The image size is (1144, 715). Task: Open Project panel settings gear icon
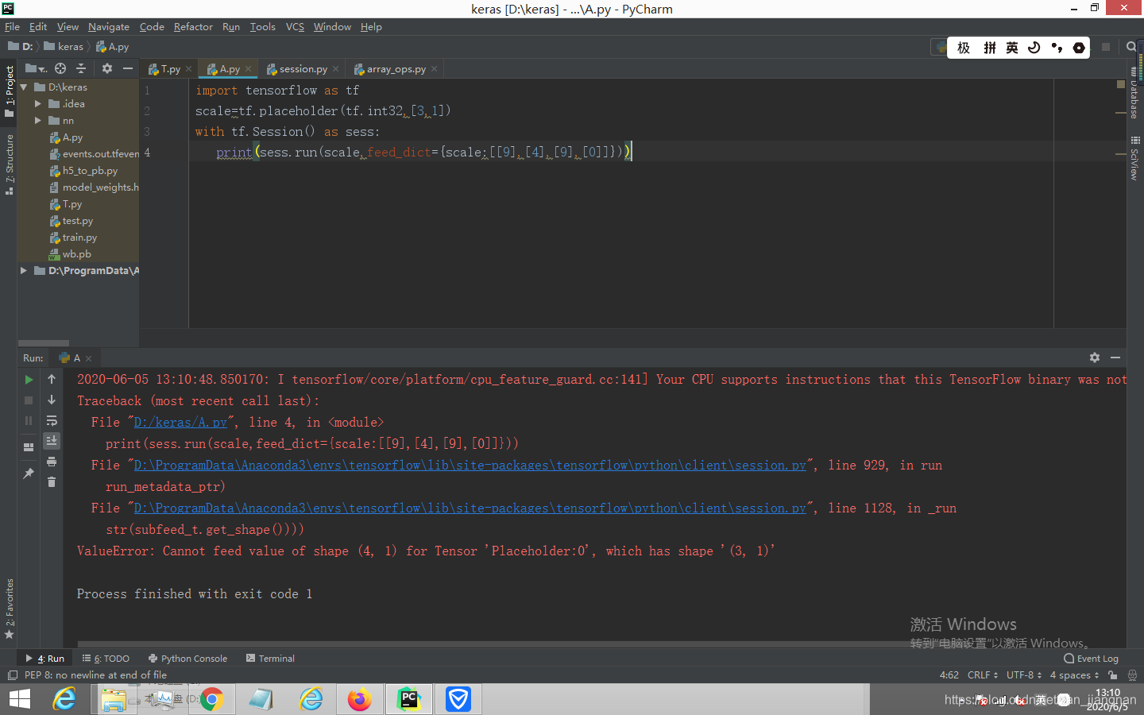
* * *
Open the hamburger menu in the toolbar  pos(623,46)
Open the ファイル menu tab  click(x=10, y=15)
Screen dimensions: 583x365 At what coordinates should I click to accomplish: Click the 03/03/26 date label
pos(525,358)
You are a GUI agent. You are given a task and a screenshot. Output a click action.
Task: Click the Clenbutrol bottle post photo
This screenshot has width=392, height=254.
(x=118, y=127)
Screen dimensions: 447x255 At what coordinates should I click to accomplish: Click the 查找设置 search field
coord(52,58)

--- Action item ---
Scan the material above for lines that contain the string "menu", and copy each such line.

--- Reply ---
Open the hamburger menu in the toolbar  pos(623,46)
Open the ファイル menu tab  click(x=10, y=15)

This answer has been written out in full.